Sophie Davis is a dear friend and postpartum doula, serving areas surrounding Newton.
The Every Mother Project provides training & support to birth, postpartum, lactation, and women’s health professionals who work with women and families in the childbearing year in order to reduce barriers that women with perinatal emotional complications face when accessing care.
Jewish Family and Children’s Services Center for Early Relationship Support provides a multitude of free support for young families in the Boston area. You do not have to be Jewish to utilize their services. They have support groups, therapy, and experienced moms who visit new ones to help you get the hang of feeding and caring for your little ones.
One of my doula mentors, Maria Dolorico, started A Mom is Born as a doula business, and has branched out into life coaching, lactation consulting, and holding groups for new parents in downtown Boston. She also offers a free online support course for families on how to plan for the postpartum period.
Zip Milk is a search engine for lactation consultants (LCs) in your area by zip code.
LC Home Visits contains a list of Boston-area international board certified lactation consultants (IBCLCs). In Massachusetts, it is required for insurance to cover lactation support.
BFAR is a resource for folks who want to breastfeed but have had breast/chest or nipple surgery in the past. Whether someone has had a diagnostic surgery, implants or a reduction, this website contains information about increasing the best chances for a healthy milk supply.
Milk Junkies is the website of trans dad, Trevor MacDonald. Once famous for being barred from La Leche League meetings, he now leads them locally in Canada and continues to blog about queer parenthood.
A mini study (22 participants) on transmasculine folks, chestfeeding and gender identity.
Boston-area breastfeeding support groups:
While this infographic is California specific, it goes to show how an individual person, having a low-risk pregnancy with a first baby, is likely to have a very different birthing experience depending on the norms of the hospital/practice they choose. I know people are limited by location, insurance coverage, and other needs, but doing some research into the intervention rates at local hospitals can make a big difference in setting expectations. So can working with a local doula who knows what the norms of various local birth sites are!
I recently finished Jen Kamel’s class The Truth About VBAC and learned, among other things, how hard it can be for an individual provider to calculate their own rates of cesarean section. While an individual may have a low rate of intervention, those rates may double during the weekends when that particular provider is non on-call. Ideally, any consumer of OB/Midwifery care should get to know the rates of intervention between every provider in a practice they choose.

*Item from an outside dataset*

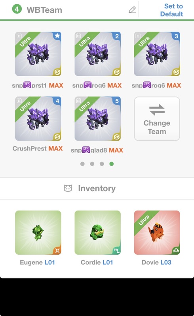Open the Inventory section header
194x316 pixels.
click(x=97, y=188)
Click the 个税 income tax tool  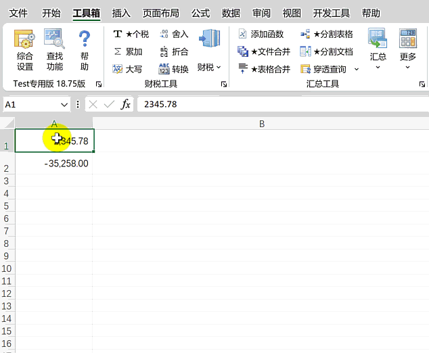131,34
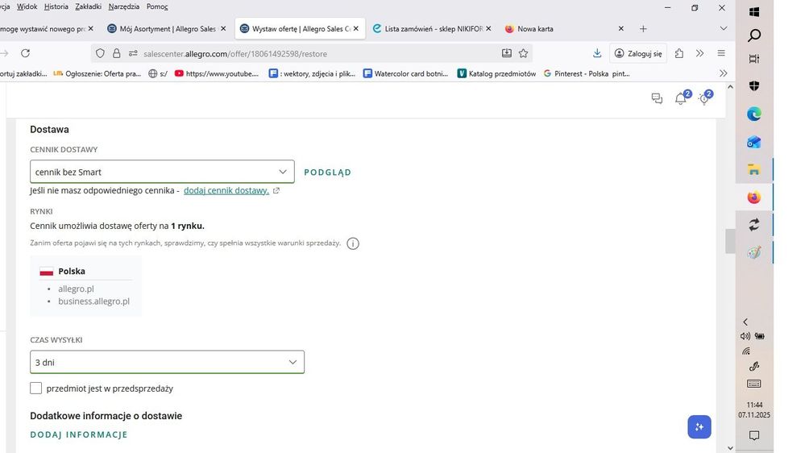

I frequently make up batches of nourishing galactagogue herbal tea blends for postpartum clients. Galactagogue is a kooky herbalist term for plants that encourage the production of breast milk. My most recent batch was this:
It contains goat’s rue, nettle, linden (leaf and flower), marshmallow (root), moringa and fenugreek. Should be steeped overnight (or however long you can manage, because really, whatever you manage to do postpartum is appropriate!). Maximum mineral extraction happens the longer the tea is steeped, and the cooled water allows the mucilaginous components of both the linden and marshmallow to come through. These are extra moistening, and extra soothing to frayed nerves of under-slept new parents. Many folks rely on herbs to support nursing, and this blend is much stronger and more effective than its grocery store counterpart. I had a client exclusively breastfeeding her twin boys with the help of a blend like this!

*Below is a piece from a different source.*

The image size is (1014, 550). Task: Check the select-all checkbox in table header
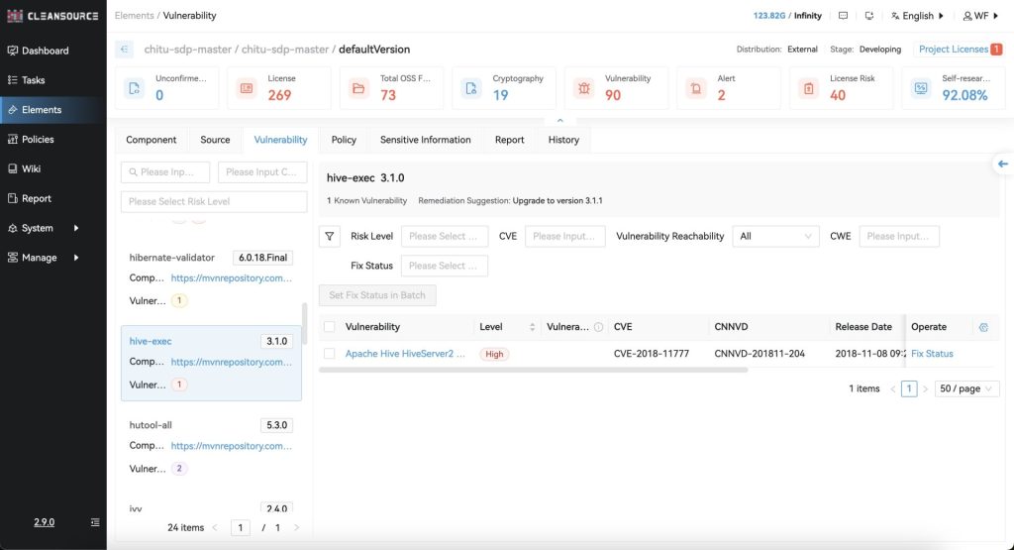click(x=330, y=327)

I also made this new mom an herbal postpartum sitz bath:
This recipe includes plantain and comfrey leaves, calendula blossoms, rose petals, lavender flowers and yarrow. I love making these baths because the calendula, rose and lavender give it such beautiful color. Plantain contains the tissue proliferant allantoin, which gently encourages skin to heal (especially nice if stitches were needed). Other herbs encourage healing (yarrow), are antimicrobial (lavender), and gently astringent to tighten and tonify tissue back to its comfortable state. These herbs can be steeped for 20 minutes, like a tea, strained well, and added to a sitz bath or used in a peri-rinse bottle.